Saved data entries
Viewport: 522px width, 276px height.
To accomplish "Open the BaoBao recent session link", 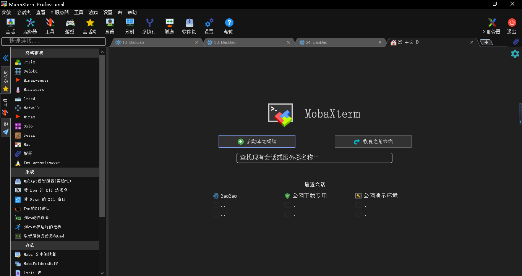I will [228, 195].
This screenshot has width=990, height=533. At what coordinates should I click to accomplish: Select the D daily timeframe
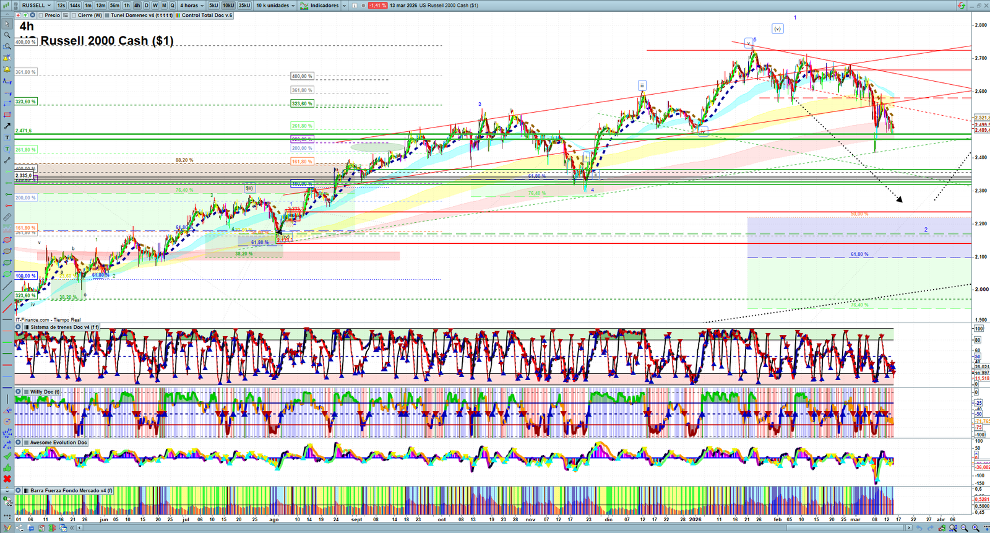[x=147, y=6]
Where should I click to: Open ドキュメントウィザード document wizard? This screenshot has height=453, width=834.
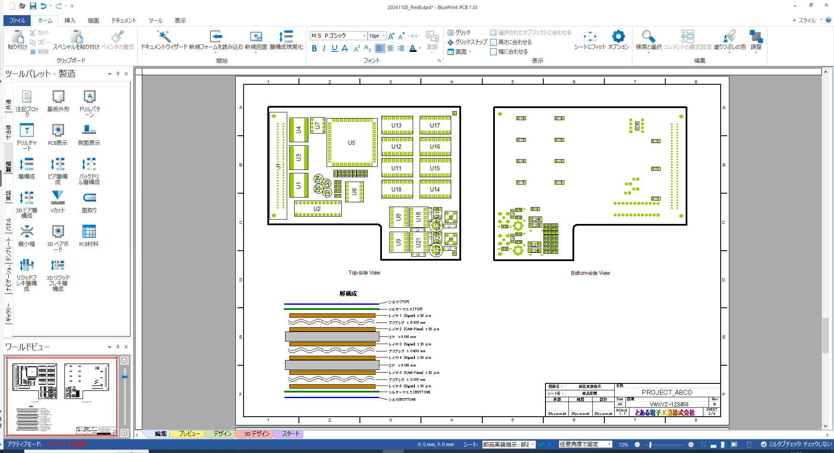point(164,37)
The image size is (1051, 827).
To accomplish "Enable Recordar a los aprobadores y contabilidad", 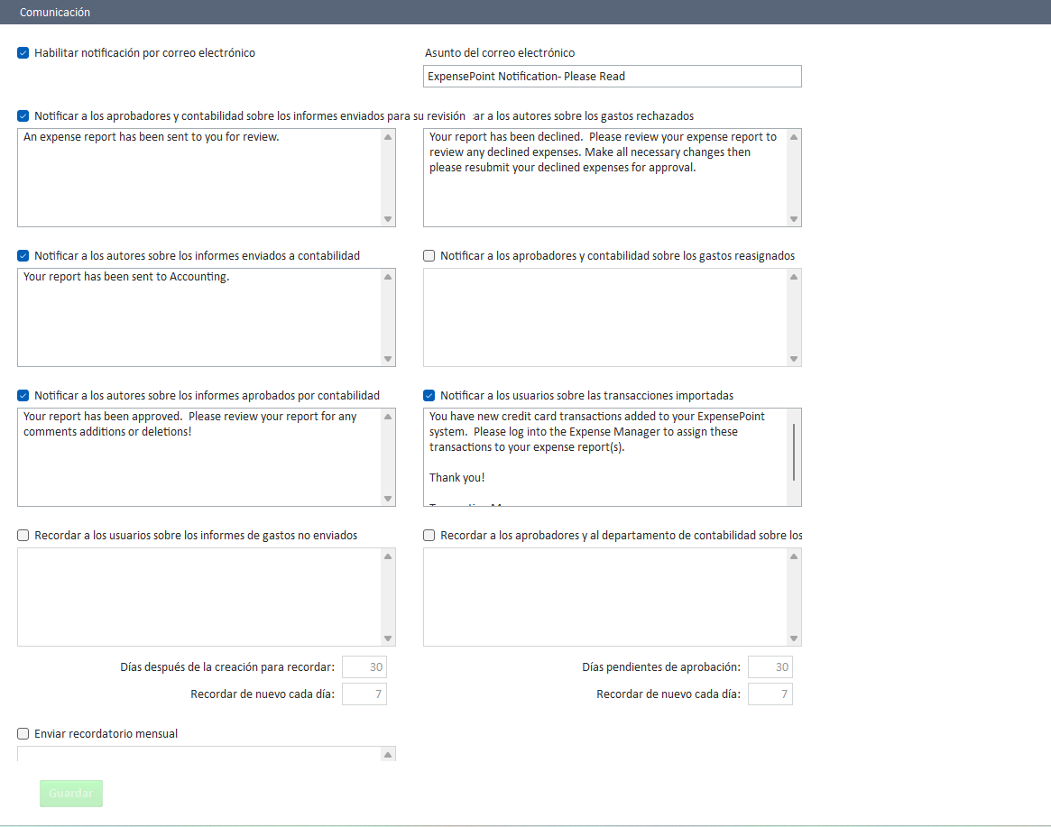I will (429, 536).
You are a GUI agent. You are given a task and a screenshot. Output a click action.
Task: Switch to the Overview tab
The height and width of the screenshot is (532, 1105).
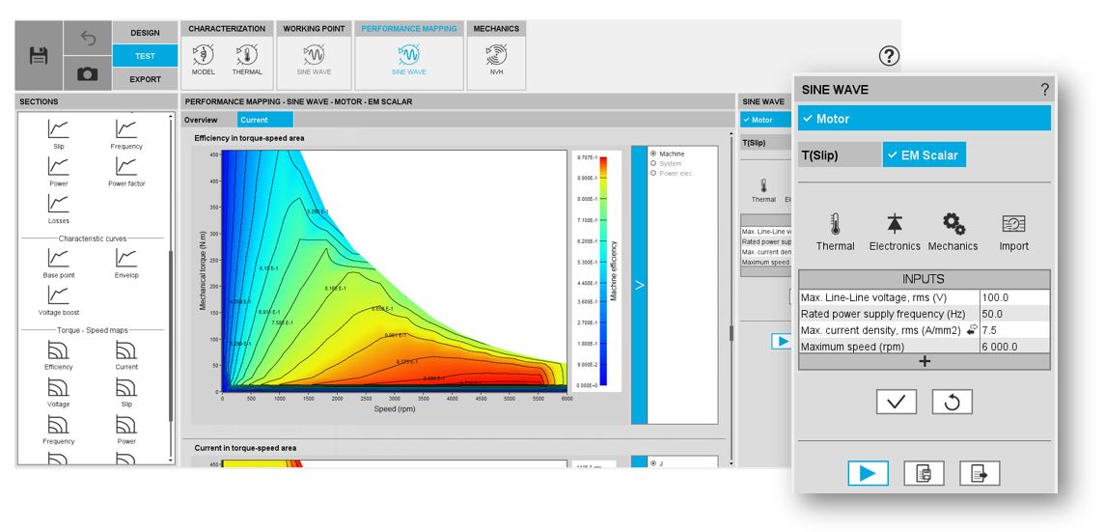click(x=202, y=120)
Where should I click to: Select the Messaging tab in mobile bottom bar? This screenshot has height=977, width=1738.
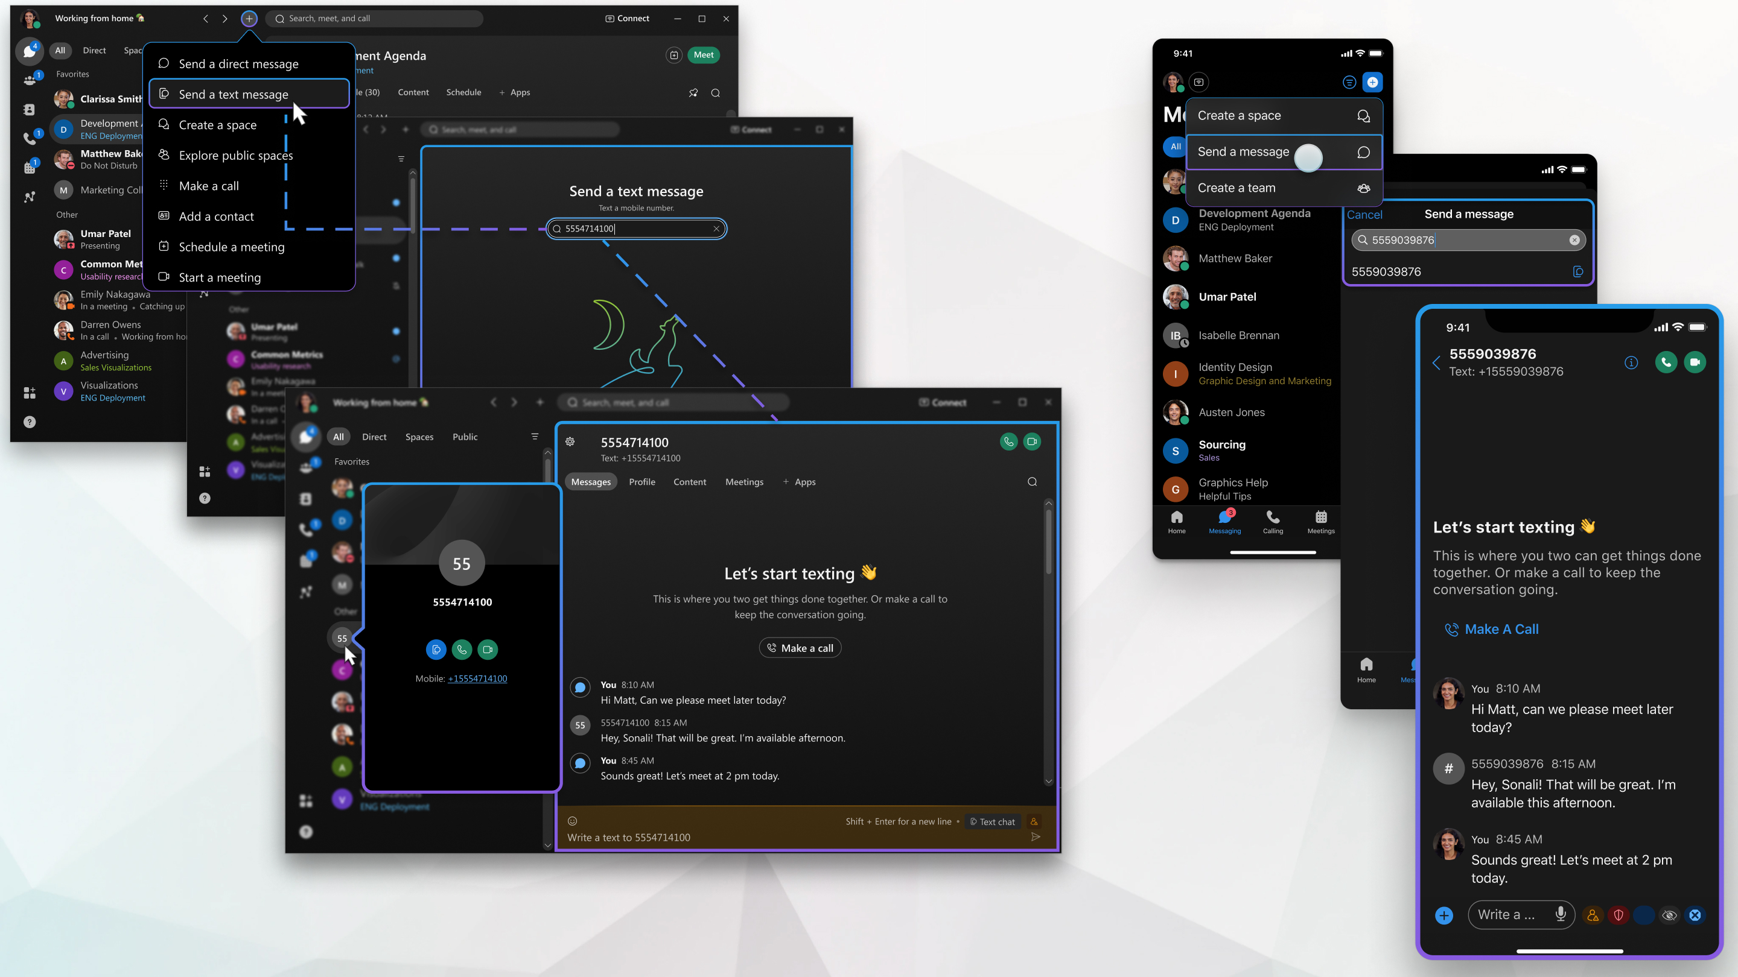[1223, 521]
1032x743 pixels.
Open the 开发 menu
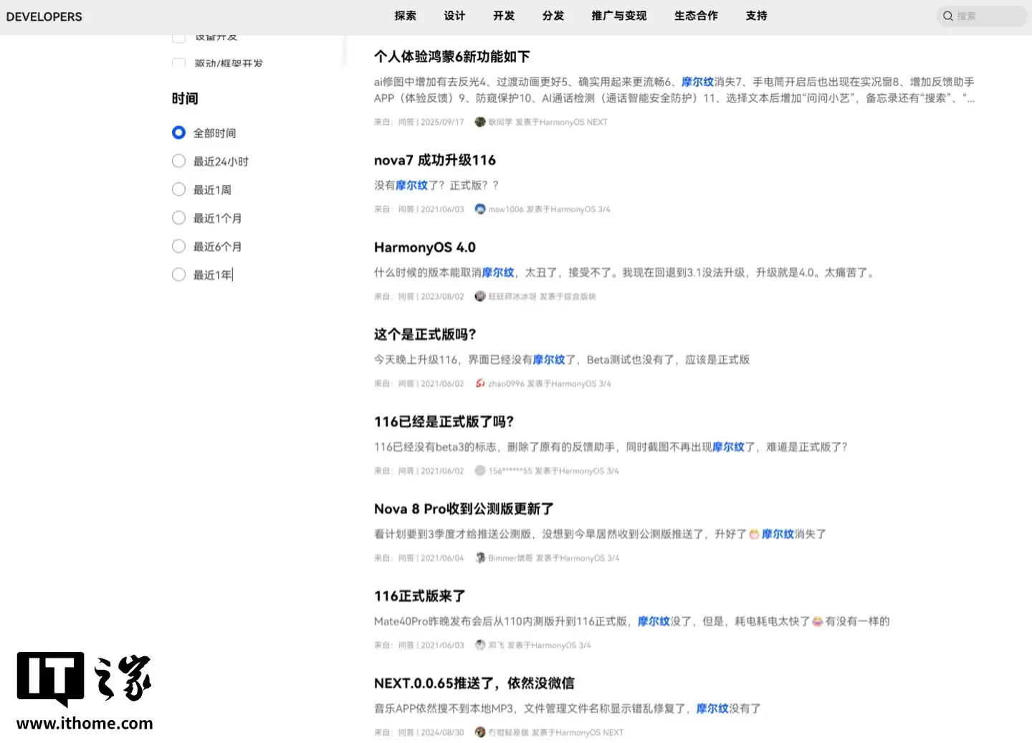tap(503, 16)
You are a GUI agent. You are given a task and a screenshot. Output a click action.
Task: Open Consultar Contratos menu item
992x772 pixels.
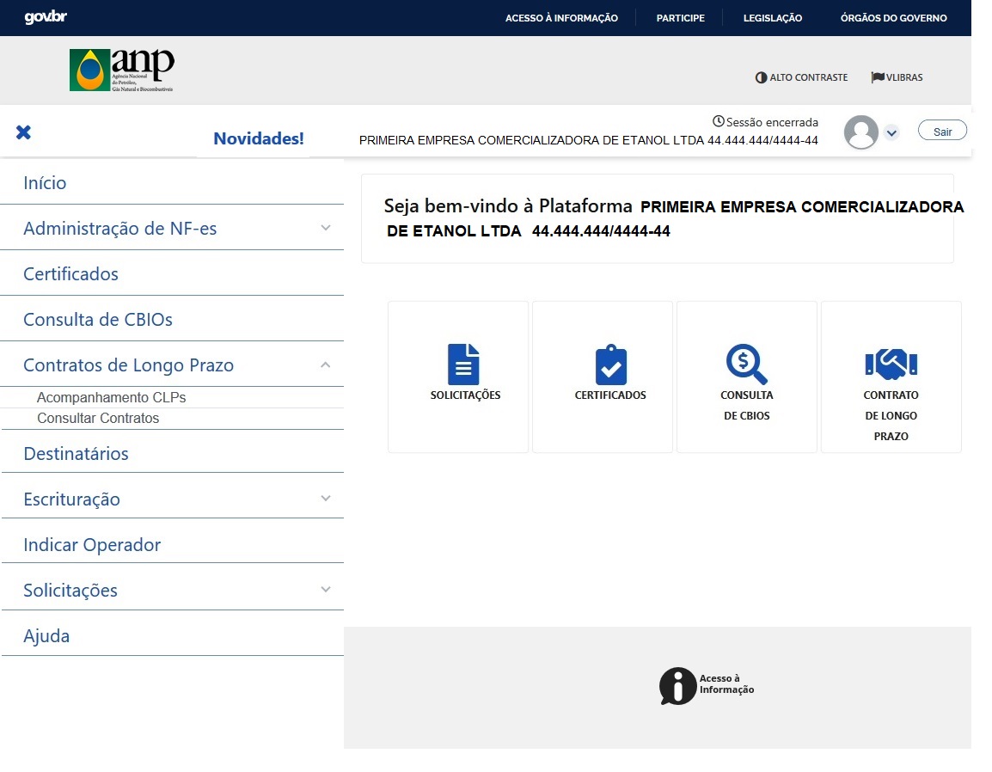[98, 419]
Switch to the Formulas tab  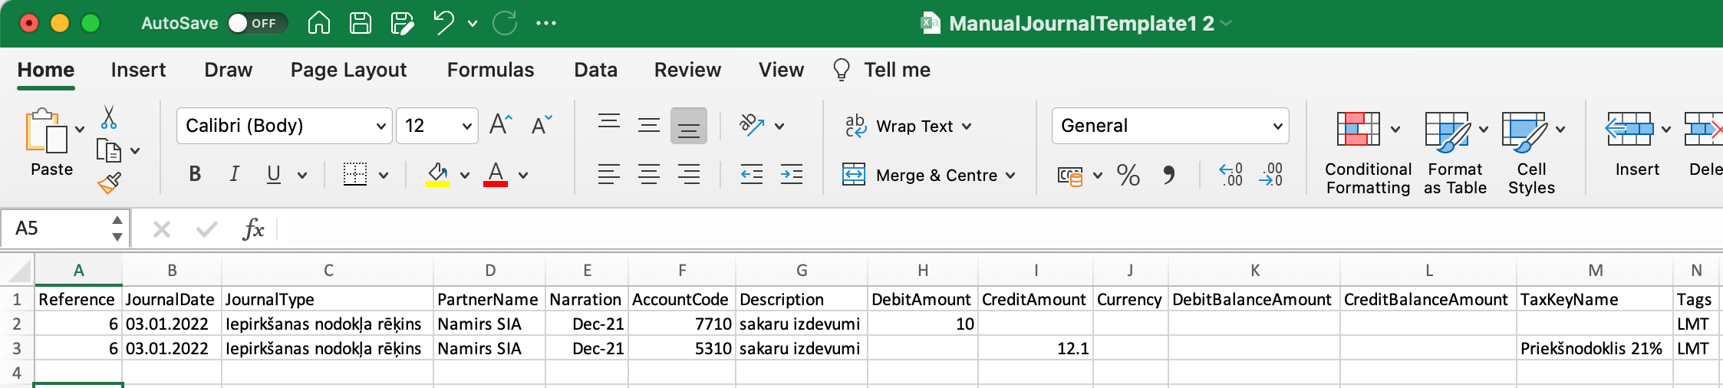click(490, 70)
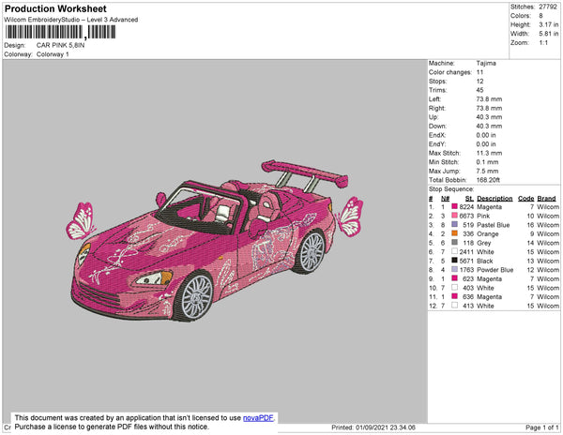Image resolution: width=563 pixels, height=435 pixels.
Task: Select the Grey color swatch
Action: coord(455,243)
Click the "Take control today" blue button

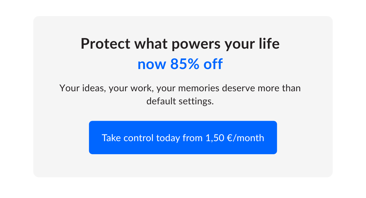point(183,138)
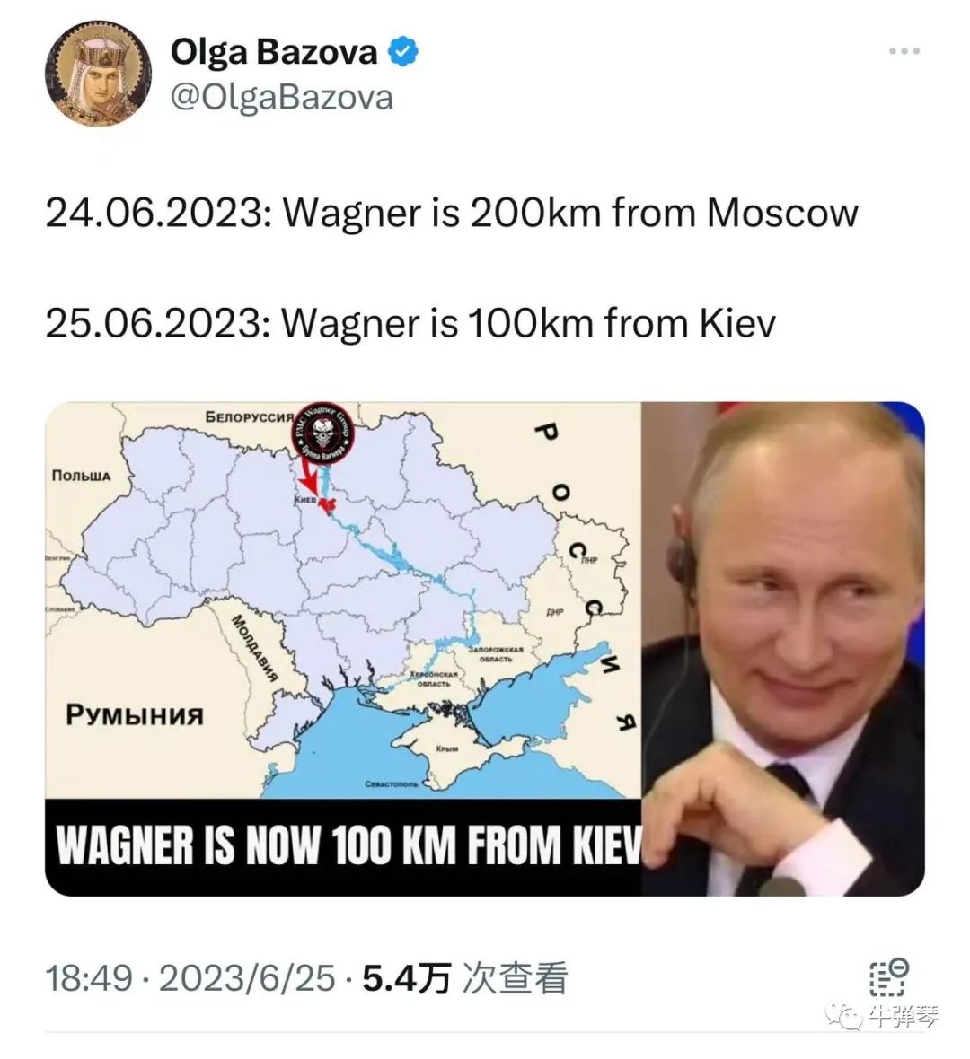This screenshot has height=1059, width=970.
Task: Click the Румыния label on the map
Action: (x=135, y=714)
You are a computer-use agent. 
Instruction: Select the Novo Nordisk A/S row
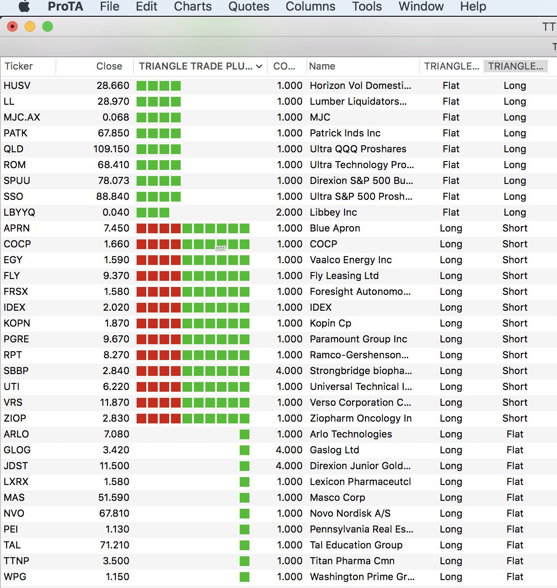point(350,514)
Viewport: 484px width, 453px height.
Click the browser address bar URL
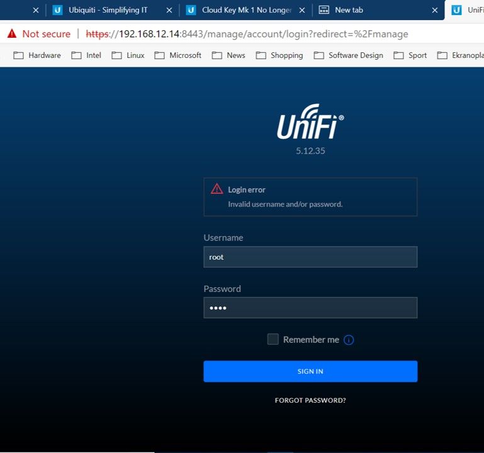pyautogui.click(x=252, y=34)
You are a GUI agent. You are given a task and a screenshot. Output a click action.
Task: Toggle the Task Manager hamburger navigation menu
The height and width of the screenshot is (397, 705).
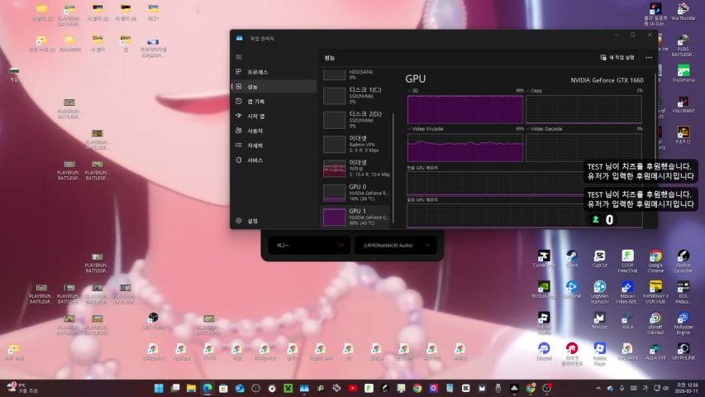click(239, 57)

* _TASK DIRECTIONS_
A word-for-word repeat is expected of the lines from the one with "Instruction: Select the Novo Nordisk A/S row" to the end of the data, both included; pictures are not part of it.

* _EXERCISE OUTPUT_
Instruction: Select the Novo Nordisk A/S row
point(350,514)
Viewport: 484px width, 453px height.
Click the browser address bar URL
pyautogui.click(x=252, y=34)
You are a GUI agent. You are given a task and a screenshot. Output a click action.
Task: Toggle the Task Manager hamburger navigation menu
The height and width of the screenshot is (397, 705).
click(239, 57)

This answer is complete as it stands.